[openstack-dev] [scheduler] APIs for Smart Resource Placement - Updated Instance Group Model and API extension model - WIP Draft
Alex Glikson
GLIKSON at il.ibm.com
Wed Oct 9 06:14:03 UTC 2013
Good summary. I would also add that in A1 the schedulers (e.g., in Nova
and Cinder) could talk to each other to coordinate. Besides defining the
policy, and the user-facing APIs, I think we should also outline those
cross-component APIs (need to think whether they have to be user-visible,
or can be admin).
Regards,
Alex
From: Mike Spreitzer <mspreitz at us.ibm.com>
To: "Yathiraj Udupi (yudupi)" <yudupi at cisco.com>,
Cc: OpenStack Development Mailing List
<openstack-dev at lists.openstack.org>
Date: 09/10/2013 08:46 AM
Subject: Re: [openstack-dev] [scheduler] APIs for Smart Resource
Placement - Updated Instance Group Model and API extension model - WIP
Draft
Thanks for the clue about where the request/response bodies are
documented. Is there any convenient way to view built documentation for
Havana right now?
You speak repeatedly of the desire for "clean" interfaces, and nobody
could disagree with such words. I characterize my desire that way too. It
might help me if you elaborate a little on what "clean" means to you. To
me it is about minimizing the number of interactions between different
modules/agents and the amount of information in those interactions. In
short, it is about making narrow interfaces - a form of simplicity.

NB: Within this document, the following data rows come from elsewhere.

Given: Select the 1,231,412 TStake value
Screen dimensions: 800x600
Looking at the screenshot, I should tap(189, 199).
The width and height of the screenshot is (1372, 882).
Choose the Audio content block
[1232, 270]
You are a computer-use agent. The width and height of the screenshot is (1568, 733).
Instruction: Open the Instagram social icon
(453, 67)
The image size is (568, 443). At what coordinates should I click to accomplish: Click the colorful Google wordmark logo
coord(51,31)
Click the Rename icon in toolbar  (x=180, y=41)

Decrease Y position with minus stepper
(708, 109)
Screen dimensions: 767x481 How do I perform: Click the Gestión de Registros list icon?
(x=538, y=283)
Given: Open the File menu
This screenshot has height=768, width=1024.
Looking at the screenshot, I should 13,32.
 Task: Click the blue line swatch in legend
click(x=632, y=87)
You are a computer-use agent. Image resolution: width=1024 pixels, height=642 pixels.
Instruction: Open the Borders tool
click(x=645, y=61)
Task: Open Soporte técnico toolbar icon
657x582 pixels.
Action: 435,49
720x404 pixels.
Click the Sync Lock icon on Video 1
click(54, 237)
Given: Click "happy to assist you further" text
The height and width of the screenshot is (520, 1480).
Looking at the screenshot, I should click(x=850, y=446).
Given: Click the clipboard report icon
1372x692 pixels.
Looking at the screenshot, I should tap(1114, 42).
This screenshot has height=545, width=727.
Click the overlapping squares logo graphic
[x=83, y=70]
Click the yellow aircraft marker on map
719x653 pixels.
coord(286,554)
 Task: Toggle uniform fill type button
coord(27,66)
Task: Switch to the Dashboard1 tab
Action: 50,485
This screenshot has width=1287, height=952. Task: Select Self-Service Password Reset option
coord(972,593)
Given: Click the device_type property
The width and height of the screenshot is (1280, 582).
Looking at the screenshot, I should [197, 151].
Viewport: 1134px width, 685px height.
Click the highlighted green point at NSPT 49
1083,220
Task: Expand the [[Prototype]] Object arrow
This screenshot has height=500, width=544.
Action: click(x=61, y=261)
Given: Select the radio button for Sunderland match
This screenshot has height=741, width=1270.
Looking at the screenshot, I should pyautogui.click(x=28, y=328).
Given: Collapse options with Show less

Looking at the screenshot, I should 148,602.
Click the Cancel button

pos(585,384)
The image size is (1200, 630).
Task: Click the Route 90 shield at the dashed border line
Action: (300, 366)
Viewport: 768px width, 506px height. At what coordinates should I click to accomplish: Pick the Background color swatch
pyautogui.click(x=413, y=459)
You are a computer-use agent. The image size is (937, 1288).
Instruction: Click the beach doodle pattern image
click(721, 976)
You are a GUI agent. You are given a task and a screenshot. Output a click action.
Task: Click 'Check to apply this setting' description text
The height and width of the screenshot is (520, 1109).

To me the most frustrating aspect of this challenge is the need for the
client to directly mediate the dependencies between resources; this is
really what is driving us to do ugly things. As I mentioned before, I am
coming from a setting that does not have this problem. So I am thinking
about two alternatives: (A1) how clean can we make a system in which the
client continues to directly mediate dependencies between resources, and
(A2) how easily and cleanly can we make that problem go away.
For A1, we need the client to make a distinct activation call for each
resource. You have said that we should start the roadmap without joint
scheduling; in this case, the scheduling can continue to be done
independently for each resource and can be bundled with the activation
call. That can be the call we know and love today, the one that creates a
resource, except that it needs to be augmented to also carry some pointer
that points into the policy data so that the relevant policy data can be
taken into account when making the scheduling decision. Ergo, the client
needs to know this pointer value for each resource. The simplest approach
would be to let that pointer be the combination of (p1) a VRT's UUID and
(p2) the local name for the resource within the VRT. Other alternatives
are possible, but require more bookkeeping by the client.
I think that at the first step of the roadmap for A1, the client/service
interaction for CREATE can be in just two phases. In the first phase the
client presents a topology (top-level InstanceGroup in your terminology),
including resource definitions, to the new API for registration; the
response is a UUID for that registered top-level group. In the second
phase the client "creates" the resources as is done today, except that
each creation call is augmented to carry the aforementioned pointer into
the policy information. Each resource scheduler (just nova, at first) can
use that pointer to access the relevant policy information and take it
into account when scheduling. The client/service interaction for UPDATE
would be in the same two phases: first update the policy&resource
definitions at the new API, then do the individual resource updates in
dependency order.
I suppose the second step in the roadmap is to have Nova do joint
scheduling. The client/service interaction pattern can stay the same. The
only difference is that Nova makes the scheduling decisions in the first
phase rather than the second. But that is not a detail exposed to the
clients.
Maybe the third step is to generalize beyond nova?
For A2, the first question is how to remove "user-level" create-time
dependencies between resources. We are only concerned with the
"user-level" create-time dependencies here because it is only they that
drive intimate client interactions. There are also create-time
dependencies due to the nature of the resource APIs; for example, you can
not attach a volume to a VM until after both have been created. But
handling those kinds of create-time dependencies does not require intimate
interactions with the client. I know of two software orchestration
technologies developed in IBM, and both have the property that there are
no "user-level" create-time dependencies between resources; rather, the
startup code ("userdata") that each VM runs handles dependencies (using a
library for cross-VM communication and synchronization). This can even be
done in plain CFN, using wait conditions and handles (albeit somewhat
clunkily), right? So I think there are ways to get this nice property
already. The next question is how best to exploit it to make cleaner
APIs. I think we can have a one-step client/service interaction: the
client presents a top-level group (including leaf resource definitions) to
the new service, which registers it and proceeds to
create/schedule/activate the resources.